Rather than calling the county of Alameda to put mosquito fish in our pond Jonathan has brought some from his work. He biked them home in a plastic bag in his backpack. Hopefully from the group he brought, there will be at least one male and one female and they can make as many mosquito fish as our barrel can support. They eat the mosquito larva, but unfortunately they also eat almost everything else living as well. Their appetites do keep us from creating a health hazard in our yard though.

Saturday, June 6, 2009

Amazing moth!







We found this moth in the compost pile! It looked like a mythical creature.


Flying mouse?

Cigar with wings?

Wheel Barrow!


This is kind of old news, but once we finally got a shed I could get a wheel barrow and not have it sit out in the rain for it's whole life!

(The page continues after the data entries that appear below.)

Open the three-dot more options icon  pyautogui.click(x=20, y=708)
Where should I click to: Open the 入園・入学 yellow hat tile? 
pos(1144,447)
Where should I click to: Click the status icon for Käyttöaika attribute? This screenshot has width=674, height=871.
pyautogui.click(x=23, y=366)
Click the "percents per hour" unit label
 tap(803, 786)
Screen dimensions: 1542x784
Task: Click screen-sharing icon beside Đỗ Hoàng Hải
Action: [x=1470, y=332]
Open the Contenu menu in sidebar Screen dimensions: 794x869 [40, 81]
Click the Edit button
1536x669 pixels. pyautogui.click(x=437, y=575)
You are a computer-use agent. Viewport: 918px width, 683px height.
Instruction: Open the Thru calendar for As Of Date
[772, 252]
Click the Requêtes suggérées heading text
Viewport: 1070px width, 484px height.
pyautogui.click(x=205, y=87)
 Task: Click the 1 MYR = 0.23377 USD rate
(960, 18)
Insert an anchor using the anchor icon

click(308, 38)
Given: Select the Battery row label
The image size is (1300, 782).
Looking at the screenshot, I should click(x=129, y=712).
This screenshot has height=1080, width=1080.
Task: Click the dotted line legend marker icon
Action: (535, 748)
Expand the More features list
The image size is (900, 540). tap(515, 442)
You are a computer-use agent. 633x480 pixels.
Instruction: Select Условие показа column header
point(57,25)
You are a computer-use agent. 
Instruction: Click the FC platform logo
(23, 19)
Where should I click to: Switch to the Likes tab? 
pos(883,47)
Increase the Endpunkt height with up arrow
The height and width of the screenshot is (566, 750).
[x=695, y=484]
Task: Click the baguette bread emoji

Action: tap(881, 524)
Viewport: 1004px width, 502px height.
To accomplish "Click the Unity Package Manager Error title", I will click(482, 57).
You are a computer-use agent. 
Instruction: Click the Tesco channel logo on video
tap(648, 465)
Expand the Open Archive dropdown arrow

Over my spring break I finished moving our famous and well established giant pile of mulch out of our drive way, one barrow full at a time. Our paths are now all dug out and filled with wood chips.

The wheel barrow is so handy! I can fill it with weeds and then just wheel them all over to the compost heap. I can leave the weeds in it and create chicken fun land. I can wheel my chickens around in it. If I still had more mulch to move I could continue to move it around. I can move manure, compost and other garden dirt essentials from place to place. I enjoyed borrowing the wheel barrow from the tool lending library, but I'm really enjoying having my own!

Friday, June 5, 2009

Daily Dinner



I love shelling fava beans. We eat them during such a short time of year that the novelty doesn't wear off for me. All season long I enjoy looking at the funny shapes of the beans and I never stop being impressed by how mammalian the insides of the pods are. I love to sit at the counter of our kitchen while Jonathan makes dinner and do something marginally helpful that feels like I'm playing. I like the fava bean photos because I like to see how much matter will go into the compost for the amount of food we will receive. Lots of matter!







I think this is an unattractive photo of me, but Jonathan likes it.
















Jonathan thinks that this is an unattractive photo of him, but I like it.




And if we posted neither photo there would be no record of this garden dinner!

Favas and peas with lots of herbs over cous cous (not from the yard!) with cucumber yogurt salad. This is the first cucumber of the summer for us! The yogurt was from Andrea.

Thanks Andrea!

Daily Harvest

Daily Breakfast



















Welcome back from Memphis breakfast!

Wednesday, June 3, 2009

Daily Barter


We have and on going excess of eggs these days. We have been working of turning the eggs into other products that we do not have and aren't making.

Andrea, Jonathan's friend from middle school, read The Omnivore's Dilemma. It convinced her that there are no ethical eggs commercially available to her. She has also started making her own yogurt. This is perfect! I love yogurt! I hate buying things!

Wednesday evening she came by with two quarts of yogurt in exchange for a dozen eggs. It is delicious! I have taken it to school for lunch, we have put it on our pancakes spread with marmalade, we used it to make cucumber salad with the first cucumber of the season.

She made it with organic whole Straus milk that comes in those lovely glass bottles.

Thank you Andrea!

Daily Harvest

Monday, June 1, 2009

Daily Harvest

I am so excited to be eating raspberries!

This is the first harvest this year of ground cherries!

The love in a mist is all starting to bloom around the edges of the yard. It is so beautiful! It doesn't seem to attract bees, but it does make me think of the dreamy water color illustrations of the children's book Carrie Hepple's Garden. The children sneak into a reclusive neighbor's garden at night and the garden is mesmerizingly beautiful but also unknown and threatening. I think that Carrie Hepple grew love in a mist.

It also makes me think of the story my friend tells of going to the garden store with her house mate and trying to decide which flowers to buy. She couldn't figure out why he rejected her suggestion of love in a mist until it came out later that he had understood her to be saying "love enemas."